**Records to use:**
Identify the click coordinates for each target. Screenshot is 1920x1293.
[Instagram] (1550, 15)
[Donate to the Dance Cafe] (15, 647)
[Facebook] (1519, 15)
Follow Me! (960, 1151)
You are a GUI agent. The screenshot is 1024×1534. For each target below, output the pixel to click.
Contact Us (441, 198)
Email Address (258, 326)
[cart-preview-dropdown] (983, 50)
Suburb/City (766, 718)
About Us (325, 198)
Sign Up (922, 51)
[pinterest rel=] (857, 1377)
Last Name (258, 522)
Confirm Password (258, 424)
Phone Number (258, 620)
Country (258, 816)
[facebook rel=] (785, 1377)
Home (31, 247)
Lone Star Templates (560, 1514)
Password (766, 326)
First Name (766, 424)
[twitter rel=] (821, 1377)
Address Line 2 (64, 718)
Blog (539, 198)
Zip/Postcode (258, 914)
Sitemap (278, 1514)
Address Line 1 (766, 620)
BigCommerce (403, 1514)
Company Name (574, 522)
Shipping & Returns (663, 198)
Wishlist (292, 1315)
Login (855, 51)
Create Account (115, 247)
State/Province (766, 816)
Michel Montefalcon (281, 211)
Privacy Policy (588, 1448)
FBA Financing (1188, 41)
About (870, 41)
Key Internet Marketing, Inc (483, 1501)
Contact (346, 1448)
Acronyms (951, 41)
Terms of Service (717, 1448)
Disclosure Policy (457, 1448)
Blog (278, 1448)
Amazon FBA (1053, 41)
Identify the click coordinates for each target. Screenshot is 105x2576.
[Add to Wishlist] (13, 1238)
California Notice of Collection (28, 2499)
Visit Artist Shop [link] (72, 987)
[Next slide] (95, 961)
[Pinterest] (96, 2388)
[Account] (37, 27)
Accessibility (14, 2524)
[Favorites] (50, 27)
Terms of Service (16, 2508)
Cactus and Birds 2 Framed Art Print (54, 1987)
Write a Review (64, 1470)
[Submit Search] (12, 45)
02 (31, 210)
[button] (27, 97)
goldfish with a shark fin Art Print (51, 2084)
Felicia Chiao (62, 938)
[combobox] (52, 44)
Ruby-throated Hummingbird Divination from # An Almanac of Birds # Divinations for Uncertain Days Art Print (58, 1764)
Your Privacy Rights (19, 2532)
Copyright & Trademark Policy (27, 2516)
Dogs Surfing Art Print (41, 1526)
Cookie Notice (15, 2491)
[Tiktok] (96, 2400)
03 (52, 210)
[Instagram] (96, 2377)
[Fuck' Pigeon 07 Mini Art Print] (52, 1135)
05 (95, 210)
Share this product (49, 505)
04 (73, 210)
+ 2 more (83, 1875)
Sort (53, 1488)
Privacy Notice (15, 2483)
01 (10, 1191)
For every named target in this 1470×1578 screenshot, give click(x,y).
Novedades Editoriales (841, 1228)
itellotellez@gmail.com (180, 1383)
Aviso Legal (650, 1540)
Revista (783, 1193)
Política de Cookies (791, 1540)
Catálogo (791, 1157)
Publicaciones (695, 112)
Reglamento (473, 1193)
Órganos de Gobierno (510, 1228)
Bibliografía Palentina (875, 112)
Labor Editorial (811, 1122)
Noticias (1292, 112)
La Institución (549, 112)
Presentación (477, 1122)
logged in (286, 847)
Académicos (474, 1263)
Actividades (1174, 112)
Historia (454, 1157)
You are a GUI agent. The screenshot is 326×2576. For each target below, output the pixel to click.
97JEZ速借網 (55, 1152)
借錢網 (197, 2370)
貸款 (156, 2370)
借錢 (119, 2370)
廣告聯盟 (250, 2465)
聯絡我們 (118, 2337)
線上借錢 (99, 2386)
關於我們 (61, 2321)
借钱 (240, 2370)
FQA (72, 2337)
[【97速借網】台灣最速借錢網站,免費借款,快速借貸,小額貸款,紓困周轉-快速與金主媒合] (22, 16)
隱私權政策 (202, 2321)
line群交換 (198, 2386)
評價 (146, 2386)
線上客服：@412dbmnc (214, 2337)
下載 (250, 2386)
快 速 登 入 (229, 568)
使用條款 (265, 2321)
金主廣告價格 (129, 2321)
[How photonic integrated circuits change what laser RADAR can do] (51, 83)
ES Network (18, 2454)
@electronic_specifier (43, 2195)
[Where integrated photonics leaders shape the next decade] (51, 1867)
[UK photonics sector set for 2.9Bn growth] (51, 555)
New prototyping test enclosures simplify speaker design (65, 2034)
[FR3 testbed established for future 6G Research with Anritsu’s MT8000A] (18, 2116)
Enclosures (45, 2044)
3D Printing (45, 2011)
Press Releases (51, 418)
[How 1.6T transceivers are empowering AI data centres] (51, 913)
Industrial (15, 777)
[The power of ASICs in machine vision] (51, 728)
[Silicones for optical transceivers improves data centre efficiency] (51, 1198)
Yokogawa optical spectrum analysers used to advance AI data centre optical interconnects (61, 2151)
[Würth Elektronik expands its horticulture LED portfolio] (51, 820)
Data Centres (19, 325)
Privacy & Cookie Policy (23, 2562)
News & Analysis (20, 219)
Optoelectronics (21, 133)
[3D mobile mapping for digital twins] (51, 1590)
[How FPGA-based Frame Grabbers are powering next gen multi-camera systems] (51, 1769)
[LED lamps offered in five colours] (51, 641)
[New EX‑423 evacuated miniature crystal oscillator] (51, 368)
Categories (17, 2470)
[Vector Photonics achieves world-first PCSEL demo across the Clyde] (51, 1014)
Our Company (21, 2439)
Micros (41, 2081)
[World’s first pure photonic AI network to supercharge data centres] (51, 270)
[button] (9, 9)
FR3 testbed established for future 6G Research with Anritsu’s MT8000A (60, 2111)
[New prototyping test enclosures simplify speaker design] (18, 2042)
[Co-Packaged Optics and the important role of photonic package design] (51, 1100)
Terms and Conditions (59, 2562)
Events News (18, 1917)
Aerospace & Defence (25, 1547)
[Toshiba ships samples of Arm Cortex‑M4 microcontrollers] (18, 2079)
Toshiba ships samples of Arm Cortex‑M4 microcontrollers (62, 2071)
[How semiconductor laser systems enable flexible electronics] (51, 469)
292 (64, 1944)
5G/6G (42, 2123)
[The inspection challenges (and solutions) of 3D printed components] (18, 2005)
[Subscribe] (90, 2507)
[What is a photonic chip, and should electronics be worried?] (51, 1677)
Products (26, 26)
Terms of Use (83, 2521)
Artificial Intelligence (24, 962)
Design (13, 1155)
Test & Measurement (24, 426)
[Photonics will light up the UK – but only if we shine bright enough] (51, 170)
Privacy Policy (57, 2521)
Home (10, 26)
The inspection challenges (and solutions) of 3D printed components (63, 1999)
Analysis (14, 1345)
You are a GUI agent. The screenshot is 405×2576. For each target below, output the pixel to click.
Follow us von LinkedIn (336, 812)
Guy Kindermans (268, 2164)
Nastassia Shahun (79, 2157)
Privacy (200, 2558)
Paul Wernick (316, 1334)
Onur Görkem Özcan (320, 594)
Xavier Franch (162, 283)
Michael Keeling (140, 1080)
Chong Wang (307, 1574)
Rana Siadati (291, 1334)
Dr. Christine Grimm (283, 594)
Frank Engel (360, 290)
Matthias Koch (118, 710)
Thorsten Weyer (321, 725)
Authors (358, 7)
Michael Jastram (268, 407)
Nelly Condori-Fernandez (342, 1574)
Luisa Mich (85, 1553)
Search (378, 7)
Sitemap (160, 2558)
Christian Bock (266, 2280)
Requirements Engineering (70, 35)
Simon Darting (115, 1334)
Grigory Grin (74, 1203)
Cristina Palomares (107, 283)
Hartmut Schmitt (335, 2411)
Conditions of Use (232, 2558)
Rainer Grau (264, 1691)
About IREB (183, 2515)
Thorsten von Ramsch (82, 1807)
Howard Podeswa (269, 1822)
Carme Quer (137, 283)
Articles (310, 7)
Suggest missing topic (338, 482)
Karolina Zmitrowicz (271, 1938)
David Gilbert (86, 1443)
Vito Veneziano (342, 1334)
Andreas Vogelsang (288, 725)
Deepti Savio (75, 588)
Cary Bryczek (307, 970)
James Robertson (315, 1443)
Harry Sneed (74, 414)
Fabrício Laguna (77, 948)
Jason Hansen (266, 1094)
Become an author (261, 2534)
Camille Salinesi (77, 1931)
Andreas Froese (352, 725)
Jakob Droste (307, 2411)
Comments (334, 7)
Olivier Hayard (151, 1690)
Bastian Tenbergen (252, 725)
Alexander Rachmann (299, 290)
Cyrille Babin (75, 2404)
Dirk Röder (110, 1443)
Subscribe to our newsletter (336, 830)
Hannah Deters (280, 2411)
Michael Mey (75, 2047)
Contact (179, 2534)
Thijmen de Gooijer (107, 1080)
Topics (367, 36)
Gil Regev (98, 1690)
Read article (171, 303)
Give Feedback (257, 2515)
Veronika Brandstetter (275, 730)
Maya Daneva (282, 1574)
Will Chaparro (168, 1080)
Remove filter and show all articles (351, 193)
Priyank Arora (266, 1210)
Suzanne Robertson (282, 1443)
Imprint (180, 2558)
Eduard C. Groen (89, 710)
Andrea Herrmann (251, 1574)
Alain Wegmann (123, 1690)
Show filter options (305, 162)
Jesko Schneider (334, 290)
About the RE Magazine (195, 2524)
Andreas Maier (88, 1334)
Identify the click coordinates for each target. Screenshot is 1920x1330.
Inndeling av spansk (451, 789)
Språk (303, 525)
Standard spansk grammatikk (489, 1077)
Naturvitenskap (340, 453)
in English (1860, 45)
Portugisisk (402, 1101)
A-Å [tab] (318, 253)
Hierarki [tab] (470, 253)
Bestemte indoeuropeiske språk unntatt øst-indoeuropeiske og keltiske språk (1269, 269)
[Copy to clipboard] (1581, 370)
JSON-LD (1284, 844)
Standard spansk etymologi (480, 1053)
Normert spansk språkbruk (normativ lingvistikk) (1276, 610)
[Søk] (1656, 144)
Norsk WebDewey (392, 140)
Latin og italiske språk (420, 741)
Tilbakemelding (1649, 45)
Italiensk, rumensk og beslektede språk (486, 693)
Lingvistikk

**The task:** Wherever the line holding "Optoelectronics (21, 133)" falls in the entries above, copy exactly from it through the line holding "You are a GUI agent. The screenshot is 405×2576.", inclusive, and add nothing.

**Task result:**
Optoelectronics (21, 133)
[3D mobile mapping for digital twins] (51, 1590)
[How FPGA-based Frame Grabbers are powering next gen multi-camera systems] (51, 1769)
[LED lamps offered in five colours] (51, 641)
[New EX‑423 evacuated miniature crystal oscillator] (51, 368)
Categories (17, 2470)
[Vector Photonics achieves world-first PCSEL demo across the Clyde] (51, 1014)
Our Company (21, 2439)
Micros (41, 2081)
[World’s first pure photonic AI network to supercharge data centres] (51, 270)
[button] (9, 9)
FR3 testbed established for future 6G Research with Anritsu’s MT8000A (60, 2111)
[New prototyping test enclosures simplify speaker design] (18, 2042)
[Co-Packaged Optics and the important role of photonic package design] (51, 1100)
Terms and Conditions (59, 2562)
Events News (18, 1917)
Aerospace & Defence (25, 1547)
[Toshiba ships samples of Arm Cortex‑M4 microcontrollers] (18, 2079)
Toshiba ships samples of Arm Cortex‑M4 microcontrollers (62, 2071)
[How semiconductor laser systems enable flexible electronics] (51, 469)
292 (64, 1944)
5G/6G (42, 2123)
[The inspection challenges (and solutions) of 3D printed components] (18, 2005)
[Subscribe] (90, 2507)
[What is a photonic chip, and should electronics be worried?] (51, 1677)
Products (26, 26)
Terms of Use (83, 2521)
Artificial Intelligence (24, 962)
Design (13, 1155)
Test & Measurement (24, 426)
[Photonics will light up the UK – but only if we shine bright enough] (51, 170)
Privacy Policy (57, 2521)
Home (10, 26)
The inspection challenges (and solutions) of 3D printed components (63, 1999)
Analysis (14, 1345)
You are a GUI agent. The screenshot is 405×2576. For each target below, output the pixel to click.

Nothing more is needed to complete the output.